*** Opening EXTRACTED INFORMATION ***

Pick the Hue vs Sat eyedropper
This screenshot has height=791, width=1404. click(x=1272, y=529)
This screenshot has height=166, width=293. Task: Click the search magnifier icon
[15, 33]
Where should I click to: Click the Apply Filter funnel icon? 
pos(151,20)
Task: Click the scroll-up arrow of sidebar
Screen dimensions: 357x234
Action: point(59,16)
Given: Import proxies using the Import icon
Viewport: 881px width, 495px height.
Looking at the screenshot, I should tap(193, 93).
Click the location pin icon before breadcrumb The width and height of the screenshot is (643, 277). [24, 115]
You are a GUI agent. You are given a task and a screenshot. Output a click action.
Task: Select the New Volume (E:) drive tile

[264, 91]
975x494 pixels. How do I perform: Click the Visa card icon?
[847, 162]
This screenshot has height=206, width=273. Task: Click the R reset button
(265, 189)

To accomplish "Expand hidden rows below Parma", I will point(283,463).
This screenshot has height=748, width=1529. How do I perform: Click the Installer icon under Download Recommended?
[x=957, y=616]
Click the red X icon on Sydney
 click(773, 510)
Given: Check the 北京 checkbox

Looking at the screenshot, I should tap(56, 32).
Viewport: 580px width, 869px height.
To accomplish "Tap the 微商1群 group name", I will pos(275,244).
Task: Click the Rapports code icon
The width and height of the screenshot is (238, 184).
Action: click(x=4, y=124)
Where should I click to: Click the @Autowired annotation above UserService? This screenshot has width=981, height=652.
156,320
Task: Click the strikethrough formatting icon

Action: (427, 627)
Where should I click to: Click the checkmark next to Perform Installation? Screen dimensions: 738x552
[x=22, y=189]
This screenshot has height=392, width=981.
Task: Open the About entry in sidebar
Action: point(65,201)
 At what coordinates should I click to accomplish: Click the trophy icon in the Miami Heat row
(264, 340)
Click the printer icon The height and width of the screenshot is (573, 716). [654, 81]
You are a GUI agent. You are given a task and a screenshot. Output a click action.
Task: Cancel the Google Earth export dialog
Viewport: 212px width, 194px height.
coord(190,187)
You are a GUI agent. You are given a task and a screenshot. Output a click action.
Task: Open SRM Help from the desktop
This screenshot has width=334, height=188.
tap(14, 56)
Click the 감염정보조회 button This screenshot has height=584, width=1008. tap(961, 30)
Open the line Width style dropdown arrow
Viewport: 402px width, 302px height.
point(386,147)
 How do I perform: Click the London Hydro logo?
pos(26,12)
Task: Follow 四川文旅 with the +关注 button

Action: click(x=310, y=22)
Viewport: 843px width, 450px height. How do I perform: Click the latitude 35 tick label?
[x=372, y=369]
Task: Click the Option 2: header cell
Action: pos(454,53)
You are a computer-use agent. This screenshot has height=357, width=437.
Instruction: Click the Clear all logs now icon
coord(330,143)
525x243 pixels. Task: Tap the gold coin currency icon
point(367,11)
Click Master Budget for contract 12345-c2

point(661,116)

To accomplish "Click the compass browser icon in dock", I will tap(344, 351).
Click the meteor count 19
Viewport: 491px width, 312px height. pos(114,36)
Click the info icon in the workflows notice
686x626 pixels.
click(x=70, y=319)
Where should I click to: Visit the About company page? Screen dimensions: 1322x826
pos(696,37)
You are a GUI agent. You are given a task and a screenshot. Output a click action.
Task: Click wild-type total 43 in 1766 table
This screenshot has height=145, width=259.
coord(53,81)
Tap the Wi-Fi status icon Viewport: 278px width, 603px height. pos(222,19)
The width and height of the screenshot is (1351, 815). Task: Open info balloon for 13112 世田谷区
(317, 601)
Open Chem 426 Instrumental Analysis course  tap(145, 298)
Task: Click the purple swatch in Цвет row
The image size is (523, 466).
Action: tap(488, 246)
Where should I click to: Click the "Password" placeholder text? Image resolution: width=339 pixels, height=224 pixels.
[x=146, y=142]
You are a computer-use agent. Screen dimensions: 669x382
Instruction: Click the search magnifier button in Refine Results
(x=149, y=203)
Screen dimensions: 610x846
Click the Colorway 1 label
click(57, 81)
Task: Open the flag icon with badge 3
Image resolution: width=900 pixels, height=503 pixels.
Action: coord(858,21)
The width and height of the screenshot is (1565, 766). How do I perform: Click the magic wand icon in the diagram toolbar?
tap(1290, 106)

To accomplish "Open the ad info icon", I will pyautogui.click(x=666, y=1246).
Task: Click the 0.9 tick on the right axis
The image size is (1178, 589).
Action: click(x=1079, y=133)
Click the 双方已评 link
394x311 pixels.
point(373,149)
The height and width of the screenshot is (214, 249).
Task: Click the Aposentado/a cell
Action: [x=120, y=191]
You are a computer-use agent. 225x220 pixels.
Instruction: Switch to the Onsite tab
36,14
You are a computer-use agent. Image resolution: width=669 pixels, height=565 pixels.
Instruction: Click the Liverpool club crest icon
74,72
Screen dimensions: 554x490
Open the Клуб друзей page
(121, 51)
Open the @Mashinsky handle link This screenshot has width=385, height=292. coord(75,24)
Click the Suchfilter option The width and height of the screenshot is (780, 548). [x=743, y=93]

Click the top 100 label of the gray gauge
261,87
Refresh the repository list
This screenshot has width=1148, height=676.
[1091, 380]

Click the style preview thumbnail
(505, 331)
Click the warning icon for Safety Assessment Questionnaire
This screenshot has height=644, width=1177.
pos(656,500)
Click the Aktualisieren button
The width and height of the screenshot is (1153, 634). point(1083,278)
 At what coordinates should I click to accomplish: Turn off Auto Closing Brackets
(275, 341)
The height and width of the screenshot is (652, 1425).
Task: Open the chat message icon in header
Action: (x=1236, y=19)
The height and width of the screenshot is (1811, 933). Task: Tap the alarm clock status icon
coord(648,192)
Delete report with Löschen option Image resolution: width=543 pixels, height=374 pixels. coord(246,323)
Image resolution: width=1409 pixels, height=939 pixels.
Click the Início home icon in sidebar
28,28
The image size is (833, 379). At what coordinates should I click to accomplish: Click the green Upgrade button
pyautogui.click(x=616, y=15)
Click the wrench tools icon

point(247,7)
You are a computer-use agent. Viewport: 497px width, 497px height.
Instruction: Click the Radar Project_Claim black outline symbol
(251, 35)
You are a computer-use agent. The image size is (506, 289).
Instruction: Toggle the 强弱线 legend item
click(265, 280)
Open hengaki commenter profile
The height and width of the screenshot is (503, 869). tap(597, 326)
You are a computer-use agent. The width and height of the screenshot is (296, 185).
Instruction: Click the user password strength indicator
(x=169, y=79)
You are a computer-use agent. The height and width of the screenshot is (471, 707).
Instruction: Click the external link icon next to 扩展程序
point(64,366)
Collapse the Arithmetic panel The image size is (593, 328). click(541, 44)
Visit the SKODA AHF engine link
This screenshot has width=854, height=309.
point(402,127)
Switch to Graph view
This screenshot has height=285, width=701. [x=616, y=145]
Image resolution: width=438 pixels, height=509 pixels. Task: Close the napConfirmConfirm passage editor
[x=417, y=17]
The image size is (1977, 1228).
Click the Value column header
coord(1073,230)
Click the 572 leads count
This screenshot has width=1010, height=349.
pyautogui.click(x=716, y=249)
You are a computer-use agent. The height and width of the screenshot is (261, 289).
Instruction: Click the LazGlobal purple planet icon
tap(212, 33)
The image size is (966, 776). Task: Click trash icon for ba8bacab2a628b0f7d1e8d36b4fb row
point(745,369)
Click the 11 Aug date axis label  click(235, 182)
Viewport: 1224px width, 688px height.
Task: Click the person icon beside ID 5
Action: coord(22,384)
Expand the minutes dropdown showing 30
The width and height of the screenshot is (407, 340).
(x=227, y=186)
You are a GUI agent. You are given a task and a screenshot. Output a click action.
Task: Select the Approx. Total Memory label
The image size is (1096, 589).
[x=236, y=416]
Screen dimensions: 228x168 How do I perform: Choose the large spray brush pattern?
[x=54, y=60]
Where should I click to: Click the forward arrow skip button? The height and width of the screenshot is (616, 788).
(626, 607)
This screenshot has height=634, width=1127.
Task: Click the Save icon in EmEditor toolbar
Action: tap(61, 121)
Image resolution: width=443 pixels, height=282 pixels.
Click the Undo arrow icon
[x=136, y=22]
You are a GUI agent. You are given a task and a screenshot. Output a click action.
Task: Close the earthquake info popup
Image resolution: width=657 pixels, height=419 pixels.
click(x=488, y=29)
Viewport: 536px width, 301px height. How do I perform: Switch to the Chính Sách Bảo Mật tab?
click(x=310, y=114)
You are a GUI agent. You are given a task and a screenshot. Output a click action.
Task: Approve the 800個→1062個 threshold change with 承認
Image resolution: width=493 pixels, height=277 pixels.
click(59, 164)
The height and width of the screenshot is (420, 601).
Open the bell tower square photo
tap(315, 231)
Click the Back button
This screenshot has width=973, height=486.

*** Closing EXTRACTED INFORMATION ***

WORK INSTRUCTION -> Once you find the string "will" in a line of the records, copy that line.

REPLY ->
To accomplish "Expand hidden rows below Parma", I will point(283,463).
To accomplish "Tap the 微商1群 group name", I will pos(275,244).
To accomplish "Click the compass browser icon in dock", I will tap(344, 351).
To accomplish "Open the ad info icon", I will pyautogui.click(x=666, y=1246).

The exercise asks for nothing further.